Nacía el Centro de Integración Sociolaboral El Remós, que en sus más de 30 años de recorrido ha ido ampliando servicios, incorporando programas ocupacionales, formativos y de inserción sociolaboral, creando entornos más adecuados y accesibles y desarrollando proyectos de empleo y participación social, favoreciendo la inclusión real en la comunidad. Su modelo de atención siempre se ha mantenido muy ligado al medio rural. “El Remós no solo presta apoyos, sino que genera impacto social” en la Val de Benás “creando empleo, fijando población y dinamizando la vida comunitaria”, afirma el director de estrategia de la Asociación Guayente.
Ahora, El Remós es un proyecto consolidado y orientado a derechos, inclusión y calidad de vida. Y su enfoque también ha evolucionado, pasando “de cubrir una necesidad asistencial en sus inicios a convertirse en un referente en apoyos a personas con discapacidad mediante la atención integral centrada en la persona”, añade.
Su incorporación a Plena inclusión Aragón “supone integrarse en una red con valores compartidos: defensa de derechos, inclusión real y mejora de la calidad de vida de las personas con discapacidad y sus familias. No se trata solo de prestar servicios, sino de formar parte de un proyecto colectivo de transformación social”, asegura Héctor Rodríguez. “Juntos, se puede fortalecer la defensa de derechos, ya que la unión permite tener mayor capacidad de interlocución con las administraciones públicas y participar en espacios de incidencia política y social” para “impulsar cambios normativos y mejoras en los recursos”, destaca.

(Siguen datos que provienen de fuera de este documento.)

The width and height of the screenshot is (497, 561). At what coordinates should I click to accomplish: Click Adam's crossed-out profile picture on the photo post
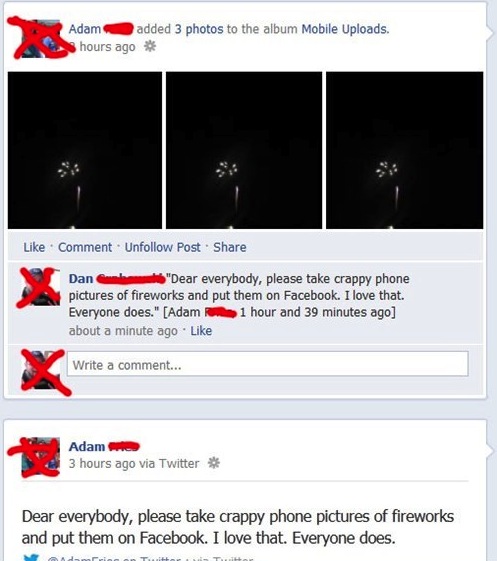(x=40, y=39)
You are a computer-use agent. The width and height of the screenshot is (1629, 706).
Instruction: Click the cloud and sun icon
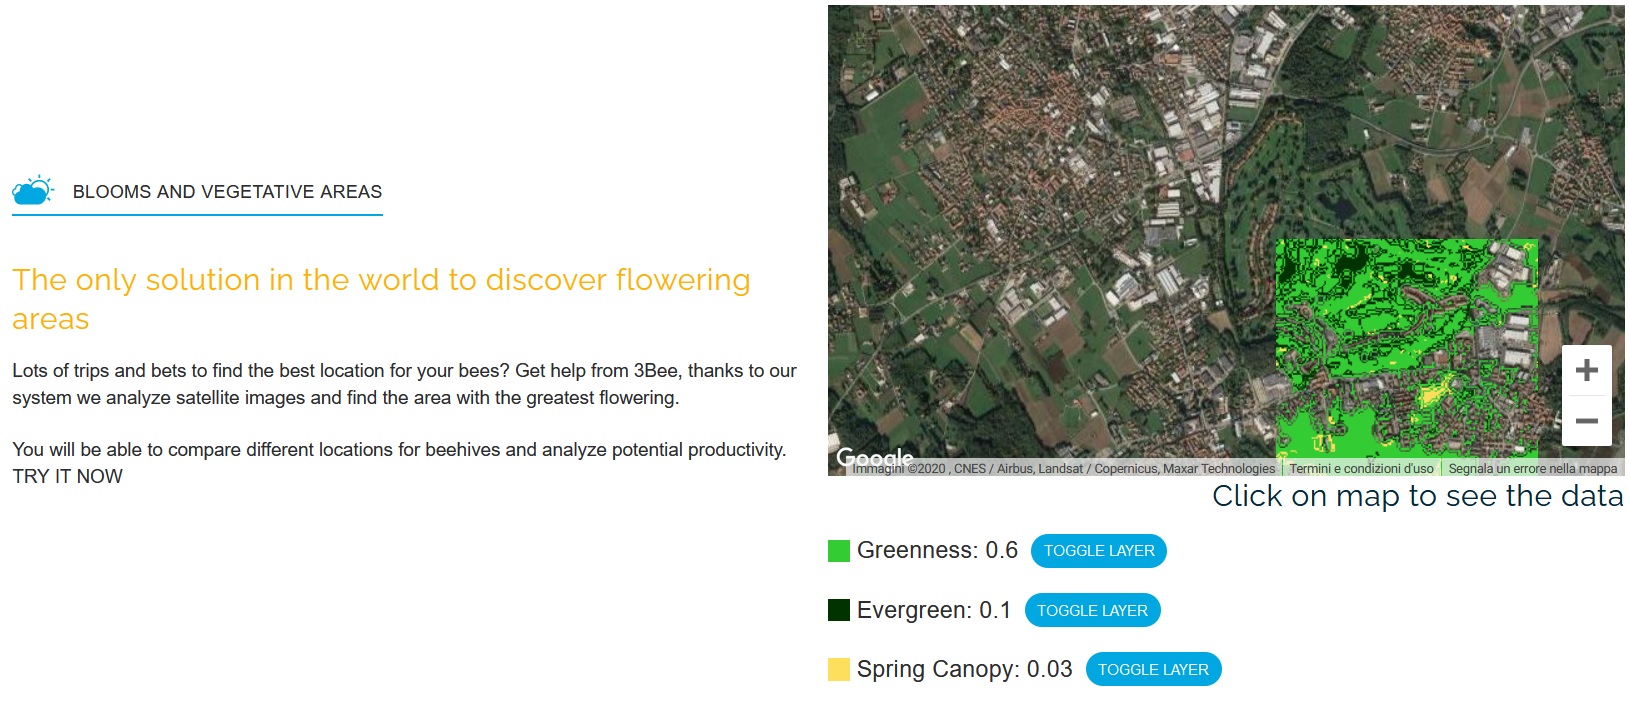(x=33, y=190)
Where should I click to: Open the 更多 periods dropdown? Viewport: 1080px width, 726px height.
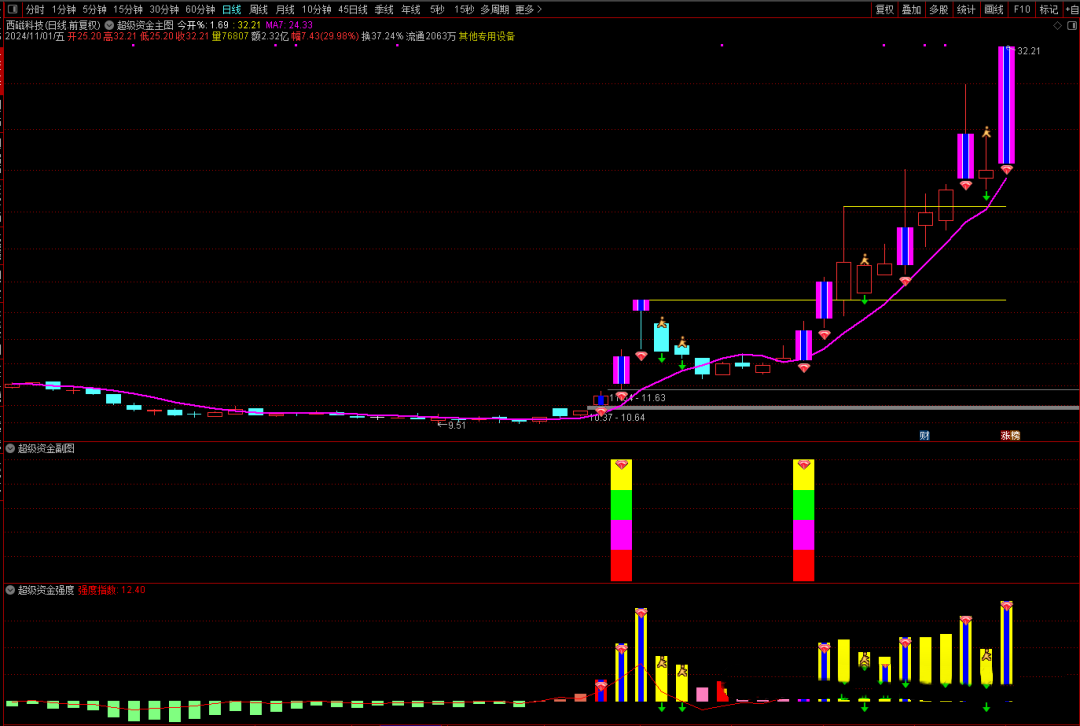point(528,9)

Por otro lado, el trabajo en red “supone un aprendizaje compartido. Integrarse en Plena inclusión Aragón facilita el intercambio de buenas prácticas, formación e información continua para profesionales y equipos directivos, acceso a proyectos innovadores o acompañamiento técnico en procesos de mejora y calidad, como los modelos centrados en la persona, que ayudan a consolidar y mejorar la atención que ya veníamos ofreciendo. Además, en un entorno rural, pertenecer a una estructura autonómica fortalece la sostenibilidad del proyecto, evitando el aislamiento y generando alianzas estratégicas”, destacan desde la entidad de la Val de Benás.

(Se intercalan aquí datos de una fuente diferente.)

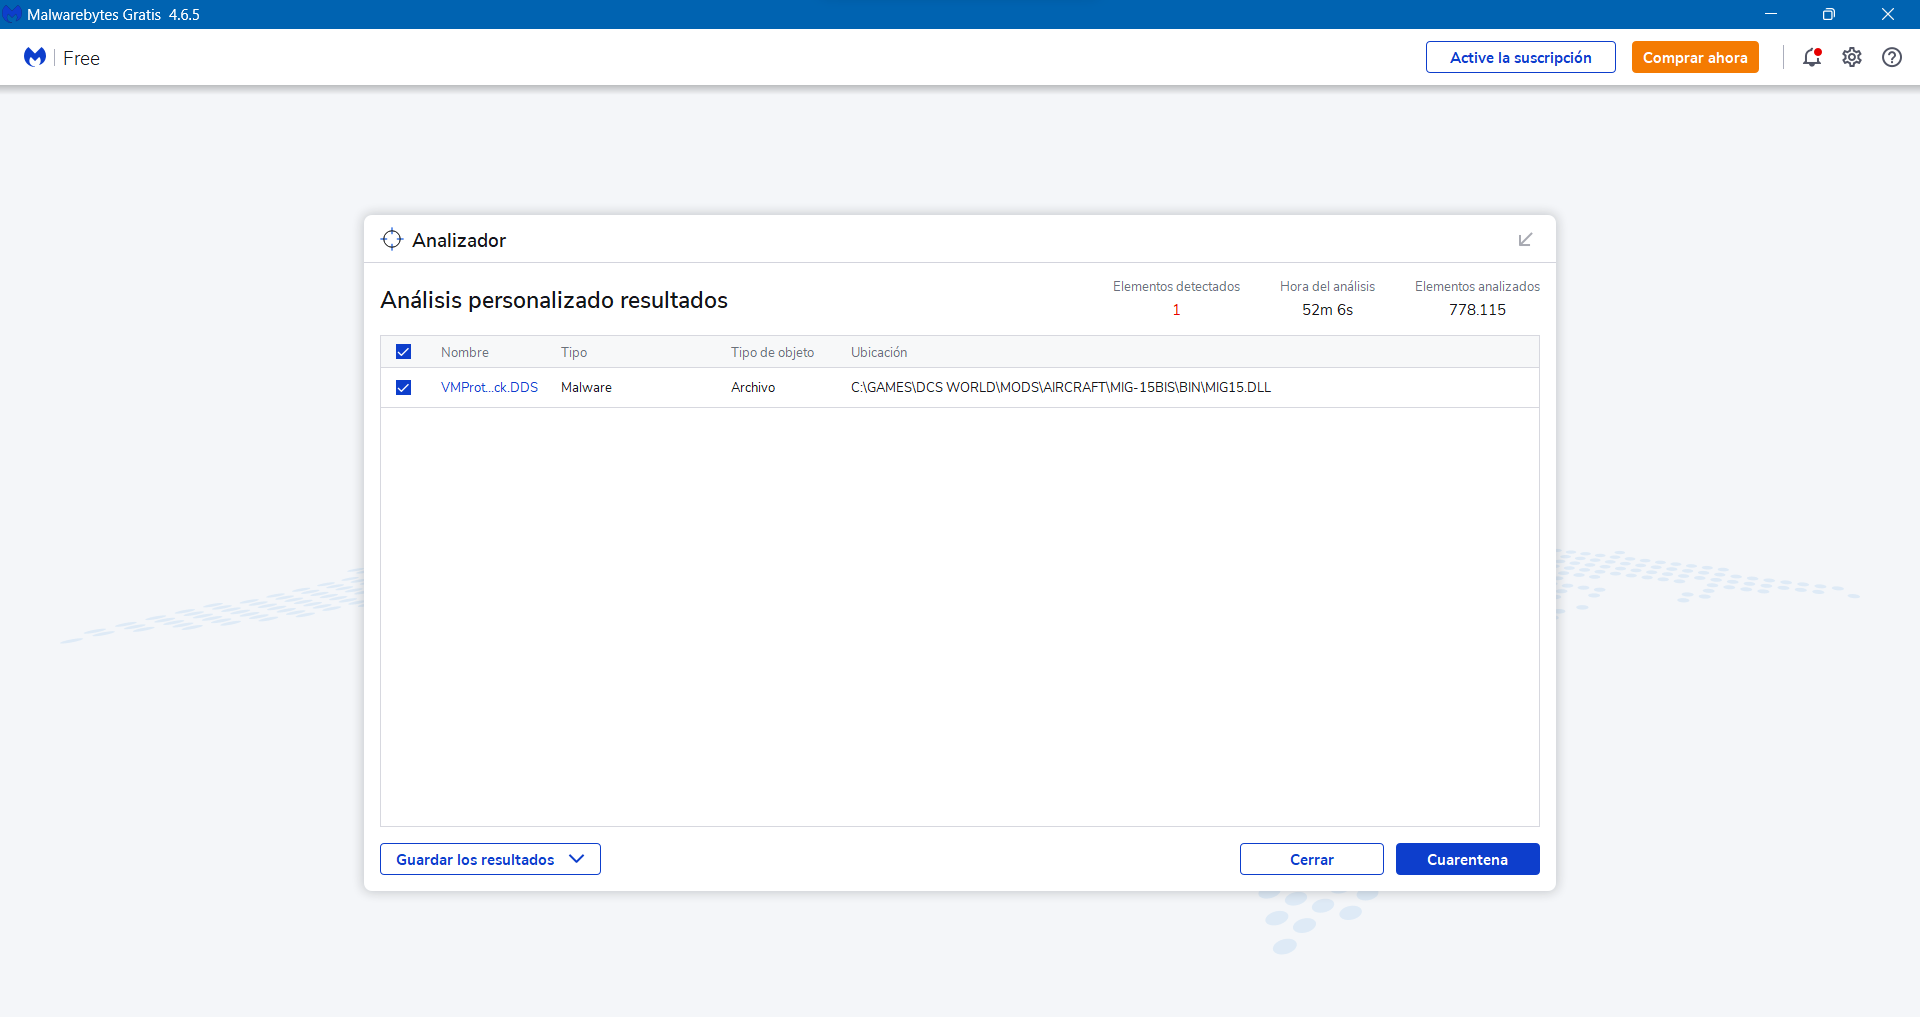This screenshot has height=1017, width=1920.
Task: Sort by the Nombre column header
Action: pos(465,352)
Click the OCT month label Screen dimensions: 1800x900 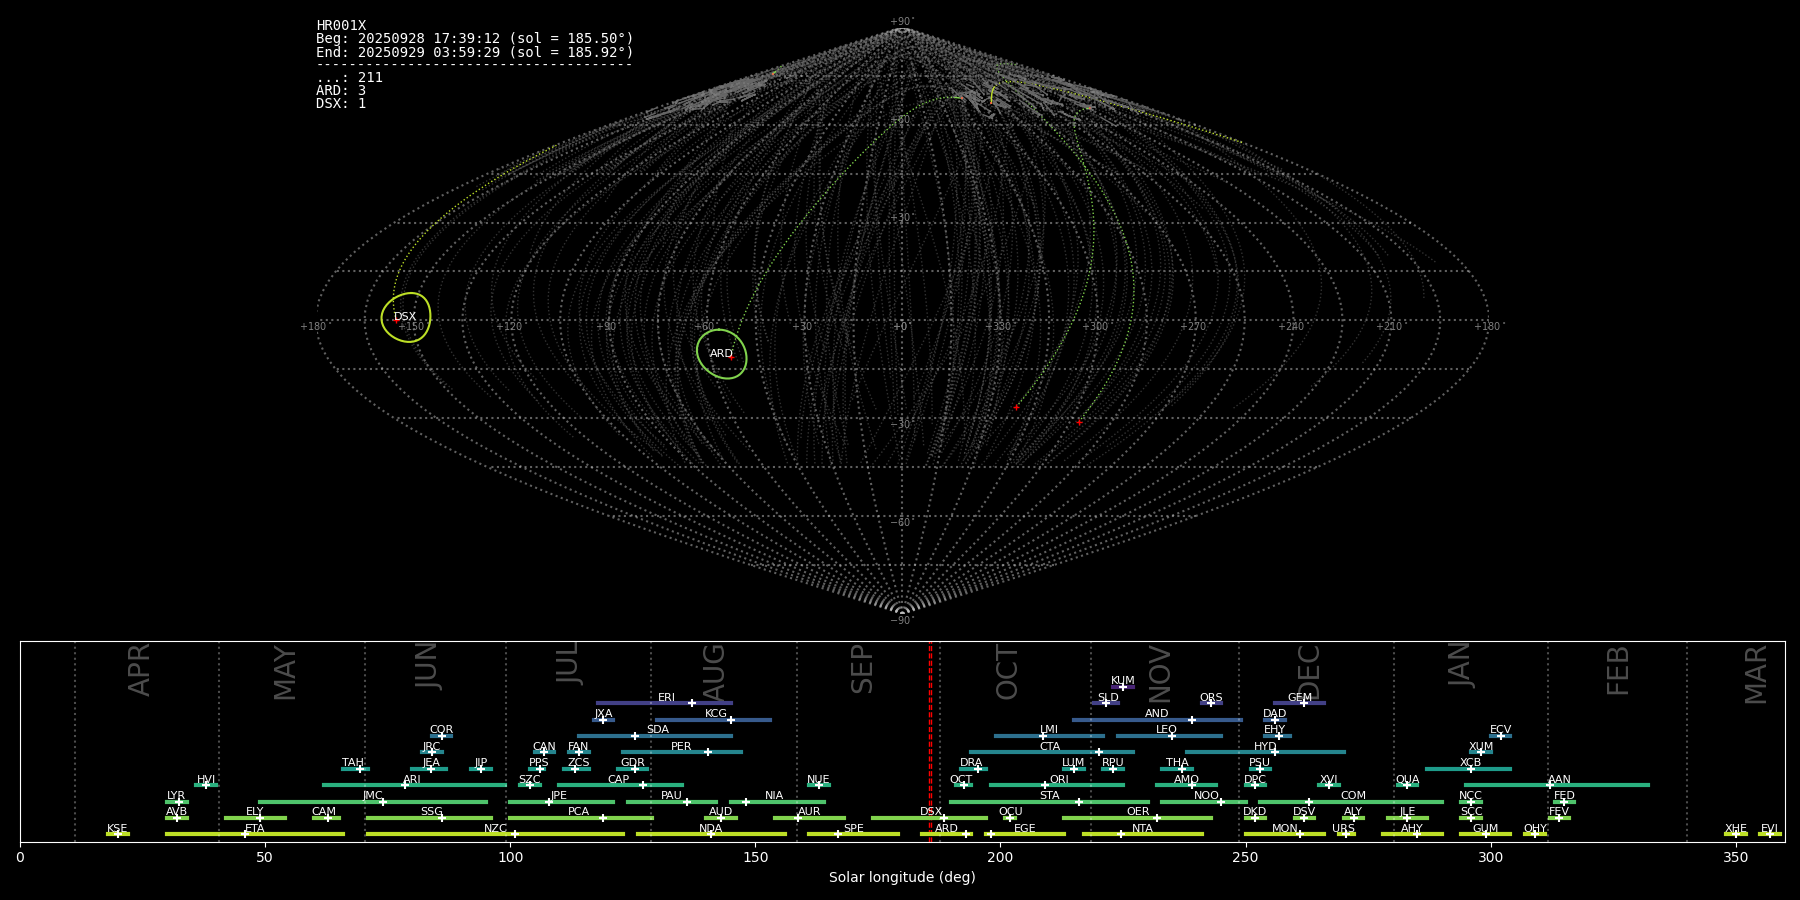coord(1007,672)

Finalmente, Santiago Villanueva da la bienvenida a la Asociación Guayente, dándole las “gracias por sumar al desarrollo del proyecto de Plena inclusión Aragón”. Y es que la incorporación de una entidad con la trayectoria y el modelo de atención de El Remós demuestra que todas las personas, con los apoyos adecuados, pueden desarrollar su proyecto de vida en su propio territorio, sin verse obligadas a abandonarlo para acceder a más oportunidades.